Peak Form: What Is It Really?

Cycling Tips

Peak performance or “form” is one of the most elusive concepts in sports. Athletes often complain about its absence or deny its presence, fearing they might jinx it. But what is form, and how can you ensure it shows up on the day it matters most?

First and foremost, peaking isn’t as complicated as it seems. The tricky part is peaking when you want to, which boils down to timing. Every cyclist reaches their highest level of performance at some point during the season. That’s the day when all personal records are shattered, and your legs feel invincible. The trick is to have these “super legs” on the day of the event you’ve been training for months, not during a random Tuesday training session.

Understanding Form

Form, or today’s performance level, is determined by your fitness minus fatigue. To peak, you need a plan to build your fitness to its highest level leading up to your goal. How high this level reaches depends on your starting point, talent (genetics), and available time. Even if you have all the time in the world, it doesn’t mean you’ll benefit from 15 hours of training per week. Your body’s ability to handle training load needs to be built up over years, and even then, not everyone is cut out to handle that much training.

The Science of Peaking

Training makes you tired initially. It’s the recovery afterward that makes you better. So, it’s easy to see that training hard right up to the event won’t result in a high performance on the day. In the days leading up to your peak, you need to ease off to reduce fatigue and regain freshness. This process is known as tapering.

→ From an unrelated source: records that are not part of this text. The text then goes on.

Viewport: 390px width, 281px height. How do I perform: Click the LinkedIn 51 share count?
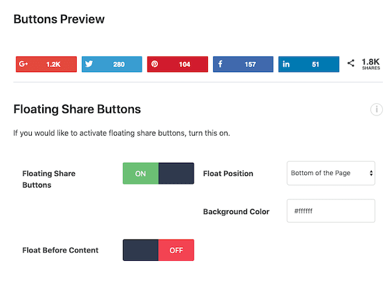(315, 64)
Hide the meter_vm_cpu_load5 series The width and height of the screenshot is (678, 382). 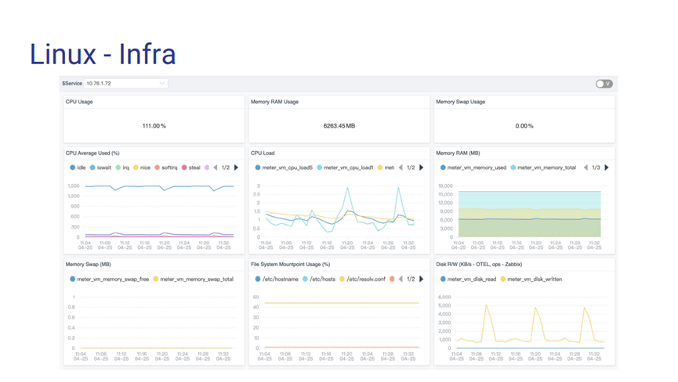tap(284, 168)
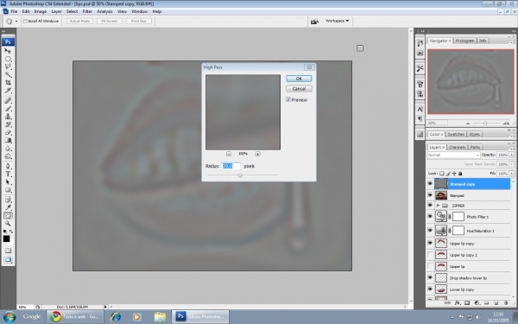Select the Crop tool

pyautogui.click(x=9, y=83)
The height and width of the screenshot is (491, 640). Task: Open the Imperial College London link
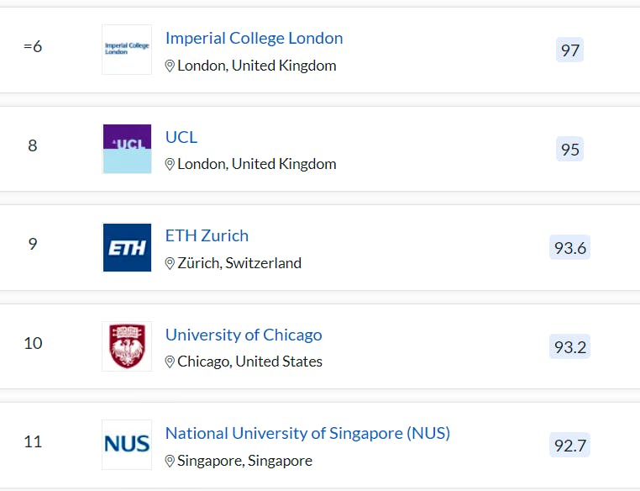tap(254, 38)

In cycling, a tapering period usually lasts only a few days because muscle and tendon damage is minimal. In running, tapering often spans several weeks, gradually decreasing volume while maintaining intensity. Since cycling doesn’t involve as much wear and tear, you can maintain high fitness levels for longer. Taking a few days of rest will reduce fitness slightly but will also reduce fatigue, positively impacting performance.

Seeing a slight drop in your JOIN level during this period isn’t a problem. Your JOIN level only indicates fitness, not your performance on the day. For that, you should look at your JOIN level in combination with the ‘readiness score.’

Individual Tapering

Research shows that tapering can boost levels of hormones like testosterone and growth hormone (IGF-1) while reducing stress hormones like cortisol. Additionally, less training and sufficient carbohydrate intake ensure your muscles and liver are full of glycogen.

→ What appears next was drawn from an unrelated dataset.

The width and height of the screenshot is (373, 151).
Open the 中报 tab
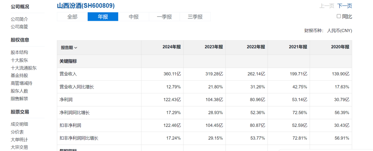[x=134, y=17]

However, the length and method of tapering are highly individual. There’s no one-size-fits-all method. A great example is Sven Nys, who, during weekends with only one race, would do a hard race simulation the day before. The key to training and peaking is documenting what you do. This way, you can trace back those accidentally great performances and replicate the approach when it counts.

Practical Advice

To leave you with something tangible, here’s a general recommendation: Do your last hard training session 4 or 5 days before the event. Ensure a complete rest day 2 days before the event, and if you’re extra fatigued, take a full rest day 3 days before. The day before the event, wake your body up with a 45 to 60-minute ride at low intensity, including 5 minutes at a slightly higher intensity and three short 6-second sprints. This keeps your muscle tension from dropping too low before the start. Use this advice as a starting point and experiment to find what works best for you.